At one time it was believed that culture began in Mesopotamia and ancient Egypt and spread outward. But this no longer seems to the case. Monuments were being built in Malta around 4000 B.C., a thousand years before writing was invented in Mesopotamia and 1,500 years before the Pyramids were built in Egypt.

No one knows why the monuments were raised or why Malta of all places was the chosen site. The monuments are believed to be temples. Even this is conjecture because the monument builders left behind no written word. Many have features that are similar to chapels, altars and screens found in churches. Various carved figurines of fat ladies found in the area suggest goddesses may have been worshiped at the monuments.

It is believed that teams of 50 to 100 men quarried the stones with stone tools, pulled them out with leather ropes and moved them with tree trunk rollers to where the monuments were built. One of the most unusual sites in Malta is the mysterious double tracks near Naxxar Gap that archeologist believe was created by ancient people dragging dirt to form terraces on the hillside.

The major monuments as they stand today are groups of structures surrounded by D-shaped walls up to 12 feet thick. The flat side of the D is not exactly straight, but slightly concave. At the center of this side is an entrance comprised of two large upright stones about 12 feet apart, with another flat stone laid lintel-like on top. These trilithon entrances are similar to other megaliths found all over Europe.

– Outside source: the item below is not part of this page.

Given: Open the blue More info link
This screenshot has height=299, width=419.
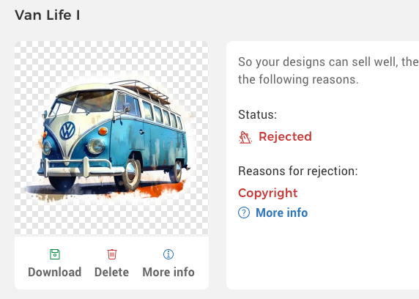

Almost none of the stones are placed in straight lines. Many are arranged in clover-leaf-like patterns. An entrance way leads into a rectangular courtyard, generally open on three sides to semicircular apses or chapels.

The monuments were made from different kinds of limestone, which is soft and damp when it is quarried and can easily be worked with simple bronze or stones tools. When it dries in the sun it becomes harder and attains the distinctive honey color for which Maltese limestone is famous.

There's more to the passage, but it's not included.